If art can be a feast for the eyes and music to the ears, why can it not be a treat for the nose too? The Kunstpalast Museum in Düsseldorf seems to agree. Its new exhibition, The Secret Power of Scents, invites visitors to wander through more than a thousand years of human culture not just by sight alone but also through the nose. The show features 81 distinct smells across 37 galleries. Visitors step into rooms where religious sculptures mingle with the heavy sweetness of myrrh, instantly evoking the solemnity of medieval rituals. In another room, the metallic tang of gunpowder and the faint odour of blood simulate the vile chaos of World War I. The reactions to this exhibit, reports show, have been visceral: viewers have recoiled or have been moved to tears in reaction to the smells around them.
The conjunction of sensory vistas — sight, hearing, smell — as a form of consumption of art has precedents. Artists like Wolfgang Georgsdorf and Christophe Laudamiel, a perfumer, have experimented with orchestrating scent as if it were music, composing sequences that blend, fade and clash like notes in a symphony. What these artists share is an impulse to treat scent as a narrative medium, capable of structure and emotional rhythm. The art world’s engagement with smell also challenges a deeper hierarchy. Since the Enlightenment, sight has been elevated as the sense of reason, while smell was relegated to instinct. Over time, good judgement in art has thus been aligned with visual refinement. By reinstating smell into the experience of art, artists can challenge that hierarchy, reminding audiences that intellect is not the only path to understanding —intuition, too, has value. The nose, humble and unpretentious, might thus become art’s most democratic organ. This approach, interestingly, is backed by neuroscience: scientific studies show that the nose speaks more urgently to the brain than any other sense. Smell can bypass logic and evoke feelings. By tapping into the sense of smell, art then no longer asks to be interpreted; it demands to be experienced in an immersive manner. That leap from viewing to feeling signals a possible future for art galleries and museums.

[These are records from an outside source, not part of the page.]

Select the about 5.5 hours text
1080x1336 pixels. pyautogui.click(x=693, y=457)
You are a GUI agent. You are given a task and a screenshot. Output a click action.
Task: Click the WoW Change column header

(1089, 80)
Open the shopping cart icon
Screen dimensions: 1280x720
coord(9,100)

The power of smell is not to be undermined. It shapes behaviour, memory and moral perception in ways both subtle and profound. Psychologists studying olfaction have found that unpleasant scents — burnt plastic, antiseptic, smoke — can heighten empathy or fear depending on context. This capacity for emotional immediacy — intimacy — gives scent a political charge. If a museum can reproduce the smell of war, it can make conflict present in a way no image can. The Düsseldorf exhibition’s recreation of the Western Front demonstrates this. Visitors flinch, some step back, as if the air itself has become dangerous. Such a response could be harnessed to depict — confront — contemporary wars too. In a world saturated with photographs of Gaza, Ukraine and Sudan, a scent installation could collapse distance, replacing abstraction with physical unease.
Art’s task is to move, to stir, to make feeling unavoidable. Smell sharpens that mission. It sneaks past defences and lodges where argument cannot reach.